6. 頭が足らない
レジーヌは、本当に普通の学生だった。
平凡な男爵家の次女。特に目立った所もなく、レティ親衛隊の一員でなければ、同じクラスでもない。
しかし、気づかれてしまっては……。
「……っ!?」
一瞬の出来事だった。
レジーヌの顔をした何者かは、圧倒的な力によって吹っ飛ばされる。壁にめり込み、手に持っていたナイフが落ちた。衝撃によって、偽装魔法が剥がれる。
「な、にを……」
そう言いながらも、何者か……刺客はわかっていた。
これは初級魔法ですらない、本当に簡単な、魔力をぶつけるだけの魔法。しかし、常人は簡単すぎてできない魔法。
「枷となれ」
隣にいた殿下が、レティが温情を掛ける前に拘束魔法を使う。刺客の手と足に氷の枷が付けられた。
コツ、コツ。
ヒールを鳴らして、レティが近づいてくる。途中で拾われたナイフが、熱魔法によって鉄屑となる。

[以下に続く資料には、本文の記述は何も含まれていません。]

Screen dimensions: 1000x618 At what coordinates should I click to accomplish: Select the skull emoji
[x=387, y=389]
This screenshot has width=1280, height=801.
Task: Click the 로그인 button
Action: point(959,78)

「偽装魔法を使って、学園に忍び込んでいる。その時点で、悪い人ってことくらい、私も分かるのよ?」
異国の刺客は高を括っていた。
ターゲットは誰とでも距離が近いという。それを利用し、一般生徒に偽装すれば、簡単に近づいて殺せると。
「本物のレジーヌは、どこ?」
レティは馬鹿だ。詳しく説明するなら、少々頭の足らない人だ。
というのも、レティは関わったことのある全ての人間の顔や名前、情報までも忘れない。それがどれだけ細かくとも、家族構成が難解でも絶対に忘れない。
だから、頭の容量が足りないのだ。
「……ね、眠らせて、掃除用具入れの中ダ」
「ヴァネッサ、今すぐ、掃除用具入れから助けてきてちょうだい」
「御意」
カフェテリアを利用していたヴァネッサは傅き、清掃員の元へ向かう。レティは鉄屑を握りしめ、真顔のままだった。いつも笑っている人間の真顔というのは、とても恐ろしい。
「私を、殺そうとしたのね?」
「……」
「どうして人の多いところで、それも他人の顔を使ってやるの!! 正々堂々、正面から来なさいよ!!」
刺客は理解するのに数秒かかった。
「……レティ」
「ほら、私の素晴らしい魔力で壁が壊れちゃったでしょう!?」
「レティ」
「ズルはいけないのよ!! 他人に迷惑をかけるのもダメ!!」
殿下の制止も聞かず、レティはプンスコ怒っていた。自分を狙ったことでなく、狙い方について。
「オ、オレは、オマエの命を取ろうと……」
「ええ、そうね! でもそんなこと関係ないわ! 貴方には貴方の事情があったでしょうし、それは殿下が聞き出すことだもの!」
殿下の付けた氷の枷を、レティが熱魔法で溶かす。このままでは凍傷になってしまうから、と。ちゃっかり痛めつけていたのがバレた殿下は渋々、力魔法による拘束に切り替えた。
「貴方はまた剣を握る。そして、次は正面から来なさい。また、叩き潰してあげるわ」
そうは言われても、もう戦意などない。こんな化け物に、人間は勝てない。
「……僕のレティに手を出したこと、タダで死ねると思うなよ」
レティが刺客から離れたところで、殿下がそう囁く。その低い声に、情報も何も全て吐かされ拷問される未来が、刺客の頭をよぎった。
「あ、そうだわ。殿下、その人は私のものにしますから、お父様の元に送っておいてくださいまし!」
「……ん? どういうことだい、レティ」
「教育にはお父様が適任ですから!」
レティを狙うのは、他国の身分の高い者しかいない。それは殿下の婚約者を殺し、自分の国の姫を嫁がせたいという思惑からだ。つまり、失敗した時点で、刺客に戻る場所はない。
その彼を、元騎士団長であり、英雄の元に送るという。侯爵ならば、ただ痛めつけ、殺すことはしない。彼を戦力や諜報員として、適切な立場に相応しいように叩き直し、活用するだろう。
「貴方は私の未来の子供達ではないけれど……負けた時点で、私より弱いわ。私より強くなるまで、貴方は私の物よ」
レティはただただ無邪気に、父ならば強く鍛え直してくれると思っただけだったが、怒りで狭まっていた殿下の視野を広げたのは確かだった。
「……さて、壊した壁について学園長に謝って参りますわ。殿下、また後ほどお会いしましょう!」
謝られた学園長は頭を抱えた。そして、ある決定をした。